Patterns

This overview provides practitioner-community feedback on the design patterns captured in the outstanding book: “Patterns for API Design: Simplifying Integration with Loosely Coupled Message Exchanges”. Patterns with feedback in alphabetical order:

API Description – Which knowledge should be shared between an API provider and its clients? How should this knowledge be documented?


API Key – How can an API provider identify and authenticate clients and their requests?

Conditional Request – How can unnecessary server-side processing and bandwidth usage be avoided when frequently invoking API operations that return rarely changing data?

Context Representation - How can API consumers and providers exchange context information without relying on any particular remoting protocols? How can identity information and quality properties in a request be made visible to related subsequent ones in conversations?

Data Transfer Resource – How can two or more communication participants exchange data without knowing each other, without being available at the same time, and even if the data has already been sent before its recipients became known?

Embedded Entity – How can one avoid sending multiple messages when their receivers require insights about multiple related information elements?

Error report – How can an API provider inform its clients about communication and processing faults? How can this information be made independent of the underlying communication technologies and platforms (for example, protocol-level headers representing status codes)?

Id Element – How can API elements be distinguished from each other at design time and at runtime? When applying domain-driven design, how can elements of the Published Language be identified?

Information Holder Resource – How can domain data be exposed in an API, but its implementation still be hidden? How can an API expose data entities so that API clients can access and/or modify these entities concurrently without compromising data integrity and quality?

Linked Information Holder – How can messages be kept small even when an API deals with multiple information elements that reference each other?

Meta Data Element – How can messages be enriched with additional information so that receivers can interpret the message content correctly, without having to hardcode assumptions about the data semantics?
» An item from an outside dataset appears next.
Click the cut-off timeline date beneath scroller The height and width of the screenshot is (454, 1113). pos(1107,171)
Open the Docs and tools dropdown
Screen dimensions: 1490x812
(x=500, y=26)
Pagination – How can an API provider deliver large sequences of structured data without overwhelming clients?

Processing Resource – How can an API provider allow its clients to trigger an action in it?

Public API - How can an API be made available to an unlimited and/or unknown number of API clients outside the organization that are globally, nationally, and/or regionally distributed?

Rate Limit - How can the API provider prevent API clients from excessive API usage?

Retrieval Operation - How can information available from a remote party (the API provider, that is) be retrieved to satisfy an information need of an end user or to allow further client-side processing?

Service Level Agreement - How can an API client learn about the specific quality-of-service characteristics of an API and its endpoint operations? How can these characteristics, and the consequences of not meeting them, be defined and communicated in a measurable way?

Two in Production - How can a provider gradually update an API without breaking existing clients but also without having to maintain a large number of API versions in production?

Version Identifier - How can an API provider indicate its current capabilities as well as the existence of possibly incompatible changes to clients in order to prevent malfunctioning of clients due to undiscovered interpretation errors?

Wish List – How can an API client inform the API provider at runtime about the data it is interested in?